Potential Role of Abemaciclib in Prognostic Breast Cancer Subgroups
An exploratory analysis of combined data from the MONARCH 2 and 3 trials demonstrated that all breast cancer subgroups benefited from the addition of abemaciclib to endocrine therapy, with the largest benefit in patients with poor prognostic factors. Matthew P. Goetz, MD, of the Mayo Clinic in Rochester, Minnesota, and colleagues presented these study findings at the 2017 San Antonio Breast Cancer Symposium (SABCS; Abstract GS6-02). The largest improvements were in patients with liver metastases, progesterone receptor–negative tumors, or high-grade tumors.
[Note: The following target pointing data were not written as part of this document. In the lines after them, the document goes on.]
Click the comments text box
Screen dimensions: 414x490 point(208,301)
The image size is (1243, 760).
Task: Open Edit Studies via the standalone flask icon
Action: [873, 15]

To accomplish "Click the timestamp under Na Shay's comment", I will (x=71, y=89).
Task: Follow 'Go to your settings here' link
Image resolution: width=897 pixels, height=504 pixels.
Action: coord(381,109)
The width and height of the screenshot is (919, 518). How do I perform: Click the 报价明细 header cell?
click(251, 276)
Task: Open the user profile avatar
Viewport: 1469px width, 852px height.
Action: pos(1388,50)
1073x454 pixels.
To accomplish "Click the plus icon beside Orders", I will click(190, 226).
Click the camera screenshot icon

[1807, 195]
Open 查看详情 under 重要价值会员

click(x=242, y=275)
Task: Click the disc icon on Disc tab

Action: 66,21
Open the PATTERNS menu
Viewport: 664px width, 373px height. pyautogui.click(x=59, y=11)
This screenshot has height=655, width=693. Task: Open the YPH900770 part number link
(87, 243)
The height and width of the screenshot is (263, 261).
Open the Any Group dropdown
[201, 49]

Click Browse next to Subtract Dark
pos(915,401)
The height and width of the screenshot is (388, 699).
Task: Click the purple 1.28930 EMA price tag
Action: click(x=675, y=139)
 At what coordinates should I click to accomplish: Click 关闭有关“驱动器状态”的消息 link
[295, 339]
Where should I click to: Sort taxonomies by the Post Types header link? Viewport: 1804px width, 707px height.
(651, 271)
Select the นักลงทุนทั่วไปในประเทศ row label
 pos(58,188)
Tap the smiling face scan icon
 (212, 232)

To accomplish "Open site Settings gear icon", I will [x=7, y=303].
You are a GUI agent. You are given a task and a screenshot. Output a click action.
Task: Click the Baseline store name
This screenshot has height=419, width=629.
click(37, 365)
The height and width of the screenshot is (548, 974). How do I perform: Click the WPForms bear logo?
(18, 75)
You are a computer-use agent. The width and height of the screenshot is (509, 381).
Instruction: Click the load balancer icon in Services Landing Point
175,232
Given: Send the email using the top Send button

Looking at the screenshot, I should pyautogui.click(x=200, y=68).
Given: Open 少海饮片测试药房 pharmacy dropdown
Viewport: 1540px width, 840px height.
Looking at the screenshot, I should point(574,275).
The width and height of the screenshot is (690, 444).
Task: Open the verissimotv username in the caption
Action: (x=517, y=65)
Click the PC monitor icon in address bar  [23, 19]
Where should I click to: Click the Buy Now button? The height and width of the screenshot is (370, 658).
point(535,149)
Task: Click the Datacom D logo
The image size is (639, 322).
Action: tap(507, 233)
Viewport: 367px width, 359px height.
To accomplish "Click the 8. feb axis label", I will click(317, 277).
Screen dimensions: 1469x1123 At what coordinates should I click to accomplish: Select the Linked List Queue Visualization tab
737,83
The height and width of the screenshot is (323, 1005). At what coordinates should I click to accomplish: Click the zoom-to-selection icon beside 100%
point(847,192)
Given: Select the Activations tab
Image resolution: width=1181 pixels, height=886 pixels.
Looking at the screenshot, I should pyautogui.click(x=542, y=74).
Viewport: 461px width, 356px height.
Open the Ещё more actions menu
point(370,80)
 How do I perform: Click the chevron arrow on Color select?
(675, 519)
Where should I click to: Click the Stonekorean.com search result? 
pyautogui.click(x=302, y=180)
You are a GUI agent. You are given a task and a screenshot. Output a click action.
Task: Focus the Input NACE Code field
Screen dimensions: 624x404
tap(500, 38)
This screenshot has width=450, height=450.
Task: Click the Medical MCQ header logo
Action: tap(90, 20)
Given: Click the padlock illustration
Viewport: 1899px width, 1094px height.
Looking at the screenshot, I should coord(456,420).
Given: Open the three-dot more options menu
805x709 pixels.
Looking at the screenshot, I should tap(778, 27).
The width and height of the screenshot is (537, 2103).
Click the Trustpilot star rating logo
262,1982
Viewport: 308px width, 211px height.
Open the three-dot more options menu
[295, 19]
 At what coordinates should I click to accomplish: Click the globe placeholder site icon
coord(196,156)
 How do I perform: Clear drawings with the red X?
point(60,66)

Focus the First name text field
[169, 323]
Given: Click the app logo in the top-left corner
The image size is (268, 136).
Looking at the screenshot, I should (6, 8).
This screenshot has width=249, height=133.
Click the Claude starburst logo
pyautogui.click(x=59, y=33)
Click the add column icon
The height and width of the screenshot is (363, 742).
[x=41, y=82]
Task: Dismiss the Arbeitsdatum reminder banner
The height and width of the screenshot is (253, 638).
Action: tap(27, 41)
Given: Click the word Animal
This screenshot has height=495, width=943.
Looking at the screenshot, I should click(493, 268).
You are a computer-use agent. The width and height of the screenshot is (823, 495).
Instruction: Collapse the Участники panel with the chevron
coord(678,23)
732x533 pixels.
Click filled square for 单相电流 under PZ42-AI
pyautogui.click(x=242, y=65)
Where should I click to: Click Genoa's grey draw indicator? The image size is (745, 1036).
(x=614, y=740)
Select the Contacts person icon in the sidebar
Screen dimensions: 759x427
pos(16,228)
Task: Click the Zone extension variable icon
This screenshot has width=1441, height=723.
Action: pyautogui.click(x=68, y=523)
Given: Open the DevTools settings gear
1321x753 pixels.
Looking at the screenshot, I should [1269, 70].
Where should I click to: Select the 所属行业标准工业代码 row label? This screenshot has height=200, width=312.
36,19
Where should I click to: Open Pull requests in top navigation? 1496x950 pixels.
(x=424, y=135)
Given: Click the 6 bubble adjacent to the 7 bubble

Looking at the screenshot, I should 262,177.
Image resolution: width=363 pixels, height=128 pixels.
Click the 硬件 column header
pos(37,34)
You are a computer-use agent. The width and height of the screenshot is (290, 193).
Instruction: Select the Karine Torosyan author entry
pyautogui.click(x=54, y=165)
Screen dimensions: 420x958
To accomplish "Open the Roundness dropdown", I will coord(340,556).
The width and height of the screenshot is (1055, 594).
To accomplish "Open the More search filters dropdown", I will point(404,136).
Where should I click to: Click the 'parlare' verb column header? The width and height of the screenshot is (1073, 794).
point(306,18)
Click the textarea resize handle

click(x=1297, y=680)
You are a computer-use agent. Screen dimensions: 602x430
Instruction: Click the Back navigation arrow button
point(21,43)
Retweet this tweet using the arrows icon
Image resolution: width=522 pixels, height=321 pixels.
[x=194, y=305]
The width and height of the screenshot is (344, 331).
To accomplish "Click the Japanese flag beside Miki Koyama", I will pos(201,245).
The investigators assessed data from 1000 patients across the two studies. By identifying that patients with poor prognostic factors may receive greater benefit from the addition of abemaciclib to endocrine therapy, the investigators suggested treatment strategies may be optimized in the future.
Although all subgroups seemed to benefit from the combination therapy, substantial benefit was noted in poor-prognosis subgroups, with increases in both progression-free survival and objective response rate. In fact, compared with patients with longer treatment-free intervals, those with the shortest treatment-free interval seemed to obtain more of a benefit from the addition of the cyclin-dependent kinase 4 and 6 inhibitor abemaciclib.
MONARCH 2 and 3 enrolled patients with hormone receptor–positive, HER2-negative advanced breast cancer. In MONARCH 2, patients whose disease had progressed while receiving endocrine therapy were treated with abemaciclib/placebo plus fulvestrant. In MONARCH 3, patients were treated with abemaciclib/placebo plus nonsteroidal aromatase inhibitors as initial therapy for advanced disease.